So allgegenwärtig wie Künstliche Intelligenz derzeit in Wissenschaft, Wirtschaft und Öffentlichkeit zu sein scheint, sind konkrete Regulierungsansätze für den Bereich von Forschung und Wissenschaft dennoch noch wenige zu konstatieren. Dieser Befund erstreckt sich auch auf die Lehre und Bildung: Die Vermittlung von Kenntnissen zu deren Einsatz verläuft weitgehend ohne Vorgaben und fehlt in den meisten Ausbildungsprofilen und Studiengängen. Dagegen gibt es bereits eine Reihe von Empfehlungen, Leitlinien, Vorschlägen und Einschätzungen verschiedenster Fachgesellschaften, Kommissionen, Verbänden und Gremien zu Einsatz und Nutzung von Künstlicher Intelligenz im Allgemeinen bis hin zum weltweit ersten Entwurf einer EU-Verordnung für Künstliche Intelligenz (Proposal for a Regulation Laying Down Harmonised Rules on Artificial Intelligence – Artificial Intelligence Act), COM/2021/206 final). Es ist, auch wenn das bisher noch kaum gesehen wird, zu erwarten, dass mit dem verbreiteten Einsatz von Künstlicher Intelligenz in vielen Lebensbereichen auch der Forschungsbereich zunehmend stärkerer Beobachtung und in der Folge auch stärkerer Setzung von Leitplanken ausgesetzt sein wird. Daher wird hier der Rechtsrahmen solcher potenziellen Regulierungsanstrengungen speziell für die Wissenschaft untersucht.

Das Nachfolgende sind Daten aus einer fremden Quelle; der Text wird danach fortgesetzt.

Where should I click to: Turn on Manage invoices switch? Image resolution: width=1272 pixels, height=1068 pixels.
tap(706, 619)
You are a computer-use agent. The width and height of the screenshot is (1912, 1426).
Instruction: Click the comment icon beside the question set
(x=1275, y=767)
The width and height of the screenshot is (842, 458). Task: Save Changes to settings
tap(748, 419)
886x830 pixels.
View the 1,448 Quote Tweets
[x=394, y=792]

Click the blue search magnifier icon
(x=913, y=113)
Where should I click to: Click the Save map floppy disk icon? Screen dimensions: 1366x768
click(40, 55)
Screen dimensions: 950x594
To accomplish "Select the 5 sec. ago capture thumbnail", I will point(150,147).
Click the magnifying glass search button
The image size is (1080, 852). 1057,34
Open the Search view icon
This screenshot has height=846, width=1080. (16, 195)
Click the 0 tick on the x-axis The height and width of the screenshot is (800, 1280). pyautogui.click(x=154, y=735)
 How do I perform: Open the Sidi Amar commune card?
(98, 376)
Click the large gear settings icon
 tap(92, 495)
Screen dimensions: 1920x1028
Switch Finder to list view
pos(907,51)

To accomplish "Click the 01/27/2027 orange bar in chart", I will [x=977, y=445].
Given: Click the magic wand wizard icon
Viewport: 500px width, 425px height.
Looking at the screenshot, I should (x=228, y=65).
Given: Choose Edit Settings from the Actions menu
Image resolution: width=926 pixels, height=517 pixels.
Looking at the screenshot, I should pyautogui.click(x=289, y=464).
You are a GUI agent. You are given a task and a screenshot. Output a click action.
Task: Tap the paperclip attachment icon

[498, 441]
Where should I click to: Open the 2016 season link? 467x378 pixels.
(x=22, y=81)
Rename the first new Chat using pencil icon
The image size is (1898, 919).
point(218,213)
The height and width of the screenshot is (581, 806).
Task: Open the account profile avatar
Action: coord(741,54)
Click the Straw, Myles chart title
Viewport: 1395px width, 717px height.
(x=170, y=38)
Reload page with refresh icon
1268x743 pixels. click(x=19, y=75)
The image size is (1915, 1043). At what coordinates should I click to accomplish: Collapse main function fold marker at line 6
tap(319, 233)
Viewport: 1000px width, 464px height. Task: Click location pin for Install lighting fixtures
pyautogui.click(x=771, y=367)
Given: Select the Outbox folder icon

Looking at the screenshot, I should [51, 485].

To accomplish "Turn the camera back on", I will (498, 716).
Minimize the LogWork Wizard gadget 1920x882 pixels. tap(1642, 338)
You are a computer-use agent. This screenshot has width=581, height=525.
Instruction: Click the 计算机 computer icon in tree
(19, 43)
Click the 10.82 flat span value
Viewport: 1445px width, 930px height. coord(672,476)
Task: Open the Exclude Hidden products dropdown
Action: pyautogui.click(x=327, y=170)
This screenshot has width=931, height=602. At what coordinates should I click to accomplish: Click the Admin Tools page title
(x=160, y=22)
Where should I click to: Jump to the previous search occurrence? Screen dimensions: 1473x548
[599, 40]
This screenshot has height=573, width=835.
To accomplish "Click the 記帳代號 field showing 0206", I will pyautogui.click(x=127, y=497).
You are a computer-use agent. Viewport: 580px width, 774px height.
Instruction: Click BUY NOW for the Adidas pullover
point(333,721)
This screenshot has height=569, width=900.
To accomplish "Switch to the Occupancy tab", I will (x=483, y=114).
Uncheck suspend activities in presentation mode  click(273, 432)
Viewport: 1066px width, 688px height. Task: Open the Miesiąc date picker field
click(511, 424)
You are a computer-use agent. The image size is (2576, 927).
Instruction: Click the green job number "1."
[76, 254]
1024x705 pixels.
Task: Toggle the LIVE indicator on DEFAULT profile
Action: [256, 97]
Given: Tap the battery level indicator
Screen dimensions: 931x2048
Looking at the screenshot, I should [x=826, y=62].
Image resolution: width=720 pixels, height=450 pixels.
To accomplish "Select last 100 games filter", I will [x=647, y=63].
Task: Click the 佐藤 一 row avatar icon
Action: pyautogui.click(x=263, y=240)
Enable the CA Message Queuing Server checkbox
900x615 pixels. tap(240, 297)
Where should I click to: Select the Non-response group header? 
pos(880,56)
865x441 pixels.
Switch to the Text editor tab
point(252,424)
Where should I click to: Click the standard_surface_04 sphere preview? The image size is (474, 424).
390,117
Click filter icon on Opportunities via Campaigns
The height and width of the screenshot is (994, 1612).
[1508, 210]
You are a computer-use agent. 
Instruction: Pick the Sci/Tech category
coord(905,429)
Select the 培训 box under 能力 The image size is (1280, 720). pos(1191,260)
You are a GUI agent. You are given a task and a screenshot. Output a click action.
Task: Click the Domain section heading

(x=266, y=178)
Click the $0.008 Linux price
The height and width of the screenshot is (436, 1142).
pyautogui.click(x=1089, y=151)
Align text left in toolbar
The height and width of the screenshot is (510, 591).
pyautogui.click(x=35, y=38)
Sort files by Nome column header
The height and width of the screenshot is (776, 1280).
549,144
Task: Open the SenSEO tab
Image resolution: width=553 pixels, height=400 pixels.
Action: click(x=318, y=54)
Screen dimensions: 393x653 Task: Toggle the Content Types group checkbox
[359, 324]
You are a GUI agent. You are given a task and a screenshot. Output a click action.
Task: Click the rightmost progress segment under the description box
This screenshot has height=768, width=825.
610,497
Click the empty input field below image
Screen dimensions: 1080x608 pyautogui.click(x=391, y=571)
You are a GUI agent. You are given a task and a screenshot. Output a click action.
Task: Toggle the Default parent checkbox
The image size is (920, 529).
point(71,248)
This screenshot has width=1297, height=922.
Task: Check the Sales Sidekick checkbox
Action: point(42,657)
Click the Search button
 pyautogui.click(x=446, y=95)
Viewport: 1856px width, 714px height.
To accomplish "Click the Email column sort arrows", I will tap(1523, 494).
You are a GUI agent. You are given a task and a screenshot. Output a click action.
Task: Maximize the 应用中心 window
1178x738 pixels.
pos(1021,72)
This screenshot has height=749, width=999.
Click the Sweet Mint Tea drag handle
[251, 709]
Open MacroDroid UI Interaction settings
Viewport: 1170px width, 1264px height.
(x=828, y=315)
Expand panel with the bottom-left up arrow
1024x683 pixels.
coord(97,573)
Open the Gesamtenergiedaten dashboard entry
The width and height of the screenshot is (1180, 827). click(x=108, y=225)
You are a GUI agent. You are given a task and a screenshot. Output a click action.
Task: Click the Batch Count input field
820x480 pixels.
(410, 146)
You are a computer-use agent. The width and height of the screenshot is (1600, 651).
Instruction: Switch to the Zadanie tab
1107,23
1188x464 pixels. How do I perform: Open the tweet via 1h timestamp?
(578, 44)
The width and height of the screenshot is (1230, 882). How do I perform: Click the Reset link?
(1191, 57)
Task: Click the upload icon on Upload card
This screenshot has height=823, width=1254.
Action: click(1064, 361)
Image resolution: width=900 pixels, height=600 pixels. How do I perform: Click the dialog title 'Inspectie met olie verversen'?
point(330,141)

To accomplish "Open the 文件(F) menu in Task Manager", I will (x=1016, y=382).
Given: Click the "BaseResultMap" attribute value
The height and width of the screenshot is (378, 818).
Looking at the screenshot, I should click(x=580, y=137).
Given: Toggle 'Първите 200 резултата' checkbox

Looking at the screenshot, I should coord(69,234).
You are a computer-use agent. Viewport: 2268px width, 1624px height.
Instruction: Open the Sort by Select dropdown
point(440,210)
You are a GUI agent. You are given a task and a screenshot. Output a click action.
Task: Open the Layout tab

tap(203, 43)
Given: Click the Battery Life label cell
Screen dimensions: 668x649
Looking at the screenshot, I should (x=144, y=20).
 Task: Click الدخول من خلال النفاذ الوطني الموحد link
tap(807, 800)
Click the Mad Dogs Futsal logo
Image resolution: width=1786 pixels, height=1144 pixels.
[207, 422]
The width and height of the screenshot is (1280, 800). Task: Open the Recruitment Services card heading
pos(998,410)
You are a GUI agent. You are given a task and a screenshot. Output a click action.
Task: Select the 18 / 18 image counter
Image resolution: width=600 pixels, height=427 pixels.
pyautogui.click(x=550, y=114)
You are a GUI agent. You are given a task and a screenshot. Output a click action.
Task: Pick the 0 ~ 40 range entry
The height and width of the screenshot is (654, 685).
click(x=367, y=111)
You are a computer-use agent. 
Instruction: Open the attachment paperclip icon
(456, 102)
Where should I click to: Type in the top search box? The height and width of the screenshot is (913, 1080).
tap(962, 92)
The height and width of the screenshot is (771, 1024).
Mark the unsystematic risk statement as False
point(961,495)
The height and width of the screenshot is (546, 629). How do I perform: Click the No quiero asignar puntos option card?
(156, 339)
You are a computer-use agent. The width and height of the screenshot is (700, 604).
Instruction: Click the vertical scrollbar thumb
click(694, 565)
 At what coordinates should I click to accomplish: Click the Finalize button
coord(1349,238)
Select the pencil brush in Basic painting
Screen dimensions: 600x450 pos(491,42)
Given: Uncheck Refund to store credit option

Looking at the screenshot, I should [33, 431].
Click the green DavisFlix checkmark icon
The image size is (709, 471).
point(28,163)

Der Regulierung, also der Beschränkung von Wissenschaft und Forschung, sind im nationalen Recht durch Art. 5 Abs. 3 S. 1 Grundgesetz (GG) bzw. auf europarechtlicher Ebene Art. 13 Grundrechte-Charta (GRCh) enge Grenzen gesetzt (siehe dazu Abschn. 6.4.2). Die Einschränkung der Forschungsfreiheit bedarf daher einer überzeugenden Begründung unter Einbeziehung entgegenstehender, überwiegender verfassungsrechtlich abgesicherter Rechtspositionen. Typische Fälle anerkannter forschungsrelevanter Regulierung sind die allgemeinen Anforderungen an eine ethische Forschung, Vorgaben hinsichtlich der Nutzung bestimmter als gefährlich eingestufter Materialien und Stoffe sowie die Regulierung aus ethischen Gesichtspunkten, insbesondere im Hinblick auf Forschung am Menschen und genetischen Materialien.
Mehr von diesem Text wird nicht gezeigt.